China has also played a central role in modernizing Pakistan’s navy. According to Syed Fazl-e-Haider, Beijing has supplied Islamabad with advanced frigates, submarines, and combat aircraft—moves that could enable Pakistan to dominate key maritime corridors through which China’s oil imports pass. Together, these developments heighten the risk of strategic encirclement of India, stretching from the Himalayas and Kashmir to the Indian Ocean.
From Fleet Size to Precision Deterrence
Confronted with unfavorable naval balance, India appears to be recalibrating its maritime doctrine. Rather than relying primarily on fleet size or forward deployment, it is increasingly emphasizing a technology-driven anti-access/area denial (A2/AD) approach—centered on long-range, land-based precision strikes to offset the numerical and geographic advantages of China and Pakistan.
This marks a shift from platform-centric sea control to effect-based deterrence, where long-range firepower substitutes for fleet mass. In this framework, a hypersonic anti-ship missile like the LR-AShM could significantly tilt the military balance in India’s favor.
Analyst Tahir Azad argues that both the Russia–Ukraine war and the Israel–Iran conflict of July 2025 demonstrated that the future of deterrence lies in hypersonic weapons. Conventional missiles are increasingly vulnerable to preemptive strikes and interception, whereas hypersonic systems remain extremely difficult for current defenses to counter.

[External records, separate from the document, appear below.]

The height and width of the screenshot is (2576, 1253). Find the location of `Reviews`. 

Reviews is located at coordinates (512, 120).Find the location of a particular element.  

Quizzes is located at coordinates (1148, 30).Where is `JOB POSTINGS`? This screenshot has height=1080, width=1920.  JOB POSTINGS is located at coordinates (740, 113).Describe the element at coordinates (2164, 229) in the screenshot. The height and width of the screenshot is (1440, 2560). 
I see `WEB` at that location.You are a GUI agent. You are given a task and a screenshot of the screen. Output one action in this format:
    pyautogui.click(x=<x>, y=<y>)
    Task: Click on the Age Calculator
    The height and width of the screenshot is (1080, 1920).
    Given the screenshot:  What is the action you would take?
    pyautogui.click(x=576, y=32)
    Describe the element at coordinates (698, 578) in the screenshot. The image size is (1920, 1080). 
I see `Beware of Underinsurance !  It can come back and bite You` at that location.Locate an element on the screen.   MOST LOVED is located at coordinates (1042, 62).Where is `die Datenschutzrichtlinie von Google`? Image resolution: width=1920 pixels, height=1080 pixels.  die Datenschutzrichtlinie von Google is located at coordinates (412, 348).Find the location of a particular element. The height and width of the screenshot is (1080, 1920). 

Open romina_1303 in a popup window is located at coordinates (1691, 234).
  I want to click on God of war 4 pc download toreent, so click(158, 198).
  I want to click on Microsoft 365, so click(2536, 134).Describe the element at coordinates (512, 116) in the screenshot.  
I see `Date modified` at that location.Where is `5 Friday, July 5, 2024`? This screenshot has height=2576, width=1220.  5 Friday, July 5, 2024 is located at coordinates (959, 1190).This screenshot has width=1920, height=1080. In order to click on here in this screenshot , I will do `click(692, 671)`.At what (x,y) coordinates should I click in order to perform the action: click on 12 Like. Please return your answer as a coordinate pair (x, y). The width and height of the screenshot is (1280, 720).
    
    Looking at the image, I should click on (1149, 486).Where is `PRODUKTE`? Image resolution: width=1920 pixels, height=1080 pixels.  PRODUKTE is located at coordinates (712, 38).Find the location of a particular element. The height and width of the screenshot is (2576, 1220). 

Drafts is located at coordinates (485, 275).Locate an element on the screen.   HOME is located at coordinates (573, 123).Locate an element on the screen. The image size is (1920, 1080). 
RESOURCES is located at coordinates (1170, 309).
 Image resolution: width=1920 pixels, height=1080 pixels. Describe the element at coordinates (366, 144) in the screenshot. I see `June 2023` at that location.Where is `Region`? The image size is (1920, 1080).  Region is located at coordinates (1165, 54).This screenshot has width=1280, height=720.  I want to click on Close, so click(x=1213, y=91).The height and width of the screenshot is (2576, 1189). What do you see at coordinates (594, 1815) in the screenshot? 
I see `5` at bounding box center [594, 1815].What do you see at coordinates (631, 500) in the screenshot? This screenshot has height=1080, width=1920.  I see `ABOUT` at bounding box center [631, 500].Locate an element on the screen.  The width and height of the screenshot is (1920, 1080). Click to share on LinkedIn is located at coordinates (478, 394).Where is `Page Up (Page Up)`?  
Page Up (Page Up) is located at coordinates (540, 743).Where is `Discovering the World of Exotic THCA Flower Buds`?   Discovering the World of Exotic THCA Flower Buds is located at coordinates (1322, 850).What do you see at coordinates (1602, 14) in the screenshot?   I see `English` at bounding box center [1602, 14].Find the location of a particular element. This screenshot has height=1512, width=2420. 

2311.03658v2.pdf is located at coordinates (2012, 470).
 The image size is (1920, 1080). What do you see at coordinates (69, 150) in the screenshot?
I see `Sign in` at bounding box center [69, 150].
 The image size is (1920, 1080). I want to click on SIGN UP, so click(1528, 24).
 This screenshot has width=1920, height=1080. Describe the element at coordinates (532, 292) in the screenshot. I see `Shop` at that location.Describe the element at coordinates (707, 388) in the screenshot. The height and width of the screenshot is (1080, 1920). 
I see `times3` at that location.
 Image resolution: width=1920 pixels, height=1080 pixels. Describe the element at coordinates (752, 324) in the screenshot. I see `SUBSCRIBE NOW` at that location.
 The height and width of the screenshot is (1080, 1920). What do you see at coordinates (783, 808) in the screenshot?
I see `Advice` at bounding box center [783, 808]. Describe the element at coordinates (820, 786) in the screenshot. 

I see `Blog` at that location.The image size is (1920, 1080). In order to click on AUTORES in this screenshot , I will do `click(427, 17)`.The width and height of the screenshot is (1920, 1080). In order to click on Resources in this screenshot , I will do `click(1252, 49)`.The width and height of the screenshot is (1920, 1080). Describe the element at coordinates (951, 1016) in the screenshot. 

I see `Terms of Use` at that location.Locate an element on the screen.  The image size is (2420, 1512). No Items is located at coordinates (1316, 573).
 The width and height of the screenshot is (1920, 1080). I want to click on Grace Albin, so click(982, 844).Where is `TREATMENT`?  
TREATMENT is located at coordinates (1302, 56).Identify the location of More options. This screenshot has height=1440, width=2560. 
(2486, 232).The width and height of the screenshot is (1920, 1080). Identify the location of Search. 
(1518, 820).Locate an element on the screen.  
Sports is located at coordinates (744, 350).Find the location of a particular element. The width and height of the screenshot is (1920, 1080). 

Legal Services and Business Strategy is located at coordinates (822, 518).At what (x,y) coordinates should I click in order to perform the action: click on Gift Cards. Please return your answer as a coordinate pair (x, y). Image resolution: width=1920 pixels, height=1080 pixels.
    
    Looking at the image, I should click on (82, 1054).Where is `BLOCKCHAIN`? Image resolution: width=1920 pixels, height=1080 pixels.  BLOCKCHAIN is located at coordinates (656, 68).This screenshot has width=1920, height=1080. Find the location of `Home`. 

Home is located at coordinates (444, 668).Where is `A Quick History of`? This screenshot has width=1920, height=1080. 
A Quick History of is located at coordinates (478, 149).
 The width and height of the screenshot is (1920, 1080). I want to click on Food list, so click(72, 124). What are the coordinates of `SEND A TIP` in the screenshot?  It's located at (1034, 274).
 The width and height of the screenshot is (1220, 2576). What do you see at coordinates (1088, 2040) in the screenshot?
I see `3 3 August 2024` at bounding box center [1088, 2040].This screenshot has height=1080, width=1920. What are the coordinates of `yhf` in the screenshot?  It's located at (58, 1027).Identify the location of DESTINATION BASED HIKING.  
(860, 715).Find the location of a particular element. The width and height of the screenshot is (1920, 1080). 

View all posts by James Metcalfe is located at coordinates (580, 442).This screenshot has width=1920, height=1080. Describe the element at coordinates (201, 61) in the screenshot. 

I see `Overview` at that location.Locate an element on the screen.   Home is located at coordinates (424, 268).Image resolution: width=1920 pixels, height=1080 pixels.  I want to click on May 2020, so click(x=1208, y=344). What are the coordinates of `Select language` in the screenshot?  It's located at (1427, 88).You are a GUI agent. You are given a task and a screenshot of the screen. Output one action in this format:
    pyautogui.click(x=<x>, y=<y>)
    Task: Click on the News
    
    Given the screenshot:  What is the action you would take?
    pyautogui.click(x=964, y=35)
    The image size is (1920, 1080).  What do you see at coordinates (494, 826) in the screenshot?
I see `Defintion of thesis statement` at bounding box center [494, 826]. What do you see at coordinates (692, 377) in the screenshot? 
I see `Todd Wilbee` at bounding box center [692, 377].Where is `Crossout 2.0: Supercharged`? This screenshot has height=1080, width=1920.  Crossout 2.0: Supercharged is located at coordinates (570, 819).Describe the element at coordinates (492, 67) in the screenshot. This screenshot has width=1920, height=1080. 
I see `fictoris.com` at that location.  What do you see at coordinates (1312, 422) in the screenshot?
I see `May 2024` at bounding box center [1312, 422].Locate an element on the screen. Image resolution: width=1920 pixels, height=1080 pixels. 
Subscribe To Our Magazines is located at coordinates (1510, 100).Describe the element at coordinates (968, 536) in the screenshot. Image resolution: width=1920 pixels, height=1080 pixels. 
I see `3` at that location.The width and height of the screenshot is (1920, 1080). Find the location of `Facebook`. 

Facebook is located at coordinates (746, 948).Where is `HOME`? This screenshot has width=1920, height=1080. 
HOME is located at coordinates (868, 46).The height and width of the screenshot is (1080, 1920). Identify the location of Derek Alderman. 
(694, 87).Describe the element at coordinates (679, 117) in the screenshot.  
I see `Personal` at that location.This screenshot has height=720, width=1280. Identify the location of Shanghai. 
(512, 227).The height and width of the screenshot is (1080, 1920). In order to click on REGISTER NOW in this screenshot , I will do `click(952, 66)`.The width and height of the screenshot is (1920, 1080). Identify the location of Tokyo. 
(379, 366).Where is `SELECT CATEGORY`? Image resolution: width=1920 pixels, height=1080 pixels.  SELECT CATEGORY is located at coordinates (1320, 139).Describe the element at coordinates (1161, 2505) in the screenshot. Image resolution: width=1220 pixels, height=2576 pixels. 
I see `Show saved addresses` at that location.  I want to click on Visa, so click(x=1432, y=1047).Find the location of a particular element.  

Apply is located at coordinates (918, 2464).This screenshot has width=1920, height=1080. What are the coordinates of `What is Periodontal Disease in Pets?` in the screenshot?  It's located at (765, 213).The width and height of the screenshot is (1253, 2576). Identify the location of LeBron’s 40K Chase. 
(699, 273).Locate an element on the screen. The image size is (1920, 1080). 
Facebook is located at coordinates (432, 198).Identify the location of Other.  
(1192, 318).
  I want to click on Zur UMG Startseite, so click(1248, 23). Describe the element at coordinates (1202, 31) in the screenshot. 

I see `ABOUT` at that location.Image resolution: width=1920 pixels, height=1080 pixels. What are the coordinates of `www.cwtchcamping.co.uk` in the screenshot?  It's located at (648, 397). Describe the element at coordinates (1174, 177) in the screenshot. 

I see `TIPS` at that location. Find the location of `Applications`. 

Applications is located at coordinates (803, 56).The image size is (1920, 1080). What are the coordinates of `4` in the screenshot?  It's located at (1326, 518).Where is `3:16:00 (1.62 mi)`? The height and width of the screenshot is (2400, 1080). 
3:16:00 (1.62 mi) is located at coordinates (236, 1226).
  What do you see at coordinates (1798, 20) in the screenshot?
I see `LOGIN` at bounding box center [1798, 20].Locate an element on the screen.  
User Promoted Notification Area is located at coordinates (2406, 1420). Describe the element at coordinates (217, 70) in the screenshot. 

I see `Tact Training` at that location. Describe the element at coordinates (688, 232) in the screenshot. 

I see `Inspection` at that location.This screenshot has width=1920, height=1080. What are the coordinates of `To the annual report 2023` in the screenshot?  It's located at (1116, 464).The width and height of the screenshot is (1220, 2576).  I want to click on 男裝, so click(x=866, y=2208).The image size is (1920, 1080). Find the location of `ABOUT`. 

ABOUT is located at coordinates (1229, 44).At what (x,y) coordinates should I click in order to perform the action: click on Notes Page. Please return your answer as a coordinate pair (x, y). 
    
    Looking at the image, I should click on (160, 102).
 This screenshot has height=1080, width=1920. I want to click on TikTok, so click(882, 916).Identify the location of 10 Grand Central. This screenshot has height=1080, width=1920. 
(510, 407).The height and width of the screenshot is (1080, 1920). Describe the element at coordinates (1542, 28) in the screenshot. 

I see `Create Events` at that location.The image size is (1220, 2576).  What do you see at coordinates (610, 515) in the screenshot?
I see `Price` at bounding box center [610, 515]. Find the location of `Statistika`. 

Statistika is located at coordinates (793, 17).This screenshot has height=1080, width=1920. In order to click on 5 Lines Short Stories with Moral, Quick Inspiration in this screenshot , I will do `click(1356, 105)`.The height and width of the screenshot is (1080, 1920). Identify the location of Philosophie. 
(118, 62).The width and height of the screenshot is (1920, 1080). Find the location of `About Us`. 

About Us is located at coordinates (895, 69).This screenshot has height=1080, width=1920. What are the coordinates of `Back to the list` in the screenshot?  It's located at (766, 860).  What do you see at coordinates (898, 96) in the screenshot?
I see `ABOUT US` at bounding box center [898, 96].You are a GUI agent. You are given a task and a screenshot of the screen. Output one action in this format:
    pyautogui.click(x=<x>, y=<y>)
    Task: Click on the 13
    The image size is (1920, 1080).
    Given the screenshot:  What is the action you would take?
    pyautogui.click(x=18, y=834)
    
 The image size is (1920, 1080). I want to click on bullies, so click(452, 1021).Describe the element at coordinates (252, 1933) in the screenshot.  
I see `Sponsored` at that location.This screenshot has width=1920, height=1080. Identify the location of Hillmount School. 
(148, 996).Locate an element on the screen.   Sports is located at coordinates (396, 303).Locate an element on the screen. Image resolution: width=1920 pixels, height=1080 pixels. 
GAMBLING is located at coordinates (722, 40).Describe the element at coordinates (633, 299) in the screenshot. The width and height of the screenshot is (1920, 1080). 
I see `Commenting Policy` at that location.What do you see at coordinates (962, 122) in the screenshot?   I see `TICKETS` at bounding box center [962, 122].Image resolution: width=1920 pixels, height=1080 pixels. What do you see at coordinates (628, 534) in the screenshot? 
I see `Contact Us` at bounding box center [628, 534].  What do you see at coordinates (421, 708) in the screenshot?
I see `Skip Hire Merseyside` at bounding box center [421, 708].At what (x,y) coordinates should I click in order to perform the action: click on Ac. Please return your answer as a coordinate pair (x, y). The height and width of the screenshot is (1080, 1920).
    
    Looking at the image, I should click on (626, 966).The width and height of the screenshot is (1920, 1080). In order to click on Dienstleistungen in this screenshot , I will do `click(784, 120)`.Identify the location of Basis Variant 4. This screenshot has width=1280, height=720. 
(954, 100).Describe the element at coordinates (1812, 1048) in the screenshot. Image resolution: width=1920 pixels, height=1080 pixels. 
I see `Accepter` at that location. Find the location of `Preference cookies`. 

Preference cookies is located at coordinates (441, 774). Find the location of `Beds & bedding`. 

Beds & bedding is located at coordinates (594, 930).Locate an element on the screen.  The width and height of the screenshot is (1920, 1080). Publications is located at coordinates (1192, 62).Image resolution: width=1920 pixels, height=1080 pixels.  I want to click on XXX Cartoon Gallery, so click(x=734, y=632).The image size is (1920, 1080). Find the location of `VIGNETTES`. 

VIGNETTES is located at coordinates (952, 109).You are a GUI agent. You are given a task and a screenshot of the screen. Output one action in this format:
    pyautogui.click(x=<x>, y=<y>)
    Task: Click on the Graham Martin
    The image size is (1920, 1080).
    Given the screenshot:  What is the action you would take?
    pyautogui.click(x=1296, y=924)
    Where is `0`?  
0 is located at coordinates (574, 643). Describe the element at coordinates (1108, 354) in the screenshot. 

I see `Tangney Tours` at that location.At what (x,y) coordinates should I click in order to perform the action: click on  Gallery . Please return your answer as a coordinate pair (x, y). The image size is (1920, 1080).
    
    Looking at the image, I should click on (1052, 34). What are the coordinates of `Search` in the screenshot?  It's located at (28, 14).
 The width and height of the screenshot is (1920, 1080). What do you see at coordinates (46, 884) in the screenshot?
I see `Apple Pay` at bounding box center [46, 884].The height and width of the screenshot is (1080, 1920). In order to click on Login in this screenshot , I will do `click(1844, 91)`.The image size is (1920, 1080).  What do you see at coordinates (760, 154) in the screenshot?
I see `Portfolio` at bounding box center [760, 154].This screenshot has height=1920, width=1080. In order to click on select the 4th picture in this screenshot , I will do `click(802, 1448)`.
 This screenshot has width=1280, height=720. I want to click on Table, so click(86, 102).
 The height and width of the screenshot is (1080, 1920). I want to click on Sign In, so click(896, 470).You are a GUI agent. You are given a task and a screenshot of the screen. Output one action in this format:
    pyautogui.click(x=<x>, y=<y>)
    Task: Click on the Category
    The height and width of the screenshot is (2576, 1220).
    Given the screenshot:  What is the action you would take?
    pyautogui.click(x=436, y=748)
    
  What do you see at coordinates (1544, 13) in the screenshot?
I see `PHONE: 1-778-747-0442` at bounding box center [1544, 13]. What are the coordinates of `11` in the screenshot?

India’s A2/AD strategy may mirror China’s approach in the western Pacific, which relies on long-range anti-ship ballistic missiles to deter US carrier strike groups. Similarly, the LR-AShM provides India with a land-based capability to strike high-value naval assets, allowing friendly forces to operate under its deterrent umbrella.
Risks of Escalation
Strategically, the missile could strengthen India’s conventional deterrence against both China and Pakistan by raising the cost of maritime coercion. However, adversaries may respond by enhancing layered carrier defenses, expanding dual-use infrastructure in the Indian Ocean, or transferring more advanced weaponry to Pakistan.
Security analyst Nitya Labh warns that long-range missile testing in the Indian Ocean creates “dual-use ambiguity,” making it difficult to distinguish between conventional and nuclear intent. In a crowded maritime theater involving Chinese surveillance ships and multiple nuclear-armed states, this ambiguity heightens the risk of miscalculation and rapid escalation. Without robust crisis-management mechanisms, such dual-capable systems may amplify instability rather than reinforce deterrence.
Conclusion
Overall, the LR-AShM significantly strengthens India’s maritime deterrence and partially offsets unfavorable naval power dynamics in the Indian Ocean. Yet its stabilizing impact will depend on India’s ability to manage escalation risks, maintain signaling discipline, and enhance crisis-control mechanisms within an increasingly congested and nuclear-shadowed maritime environment.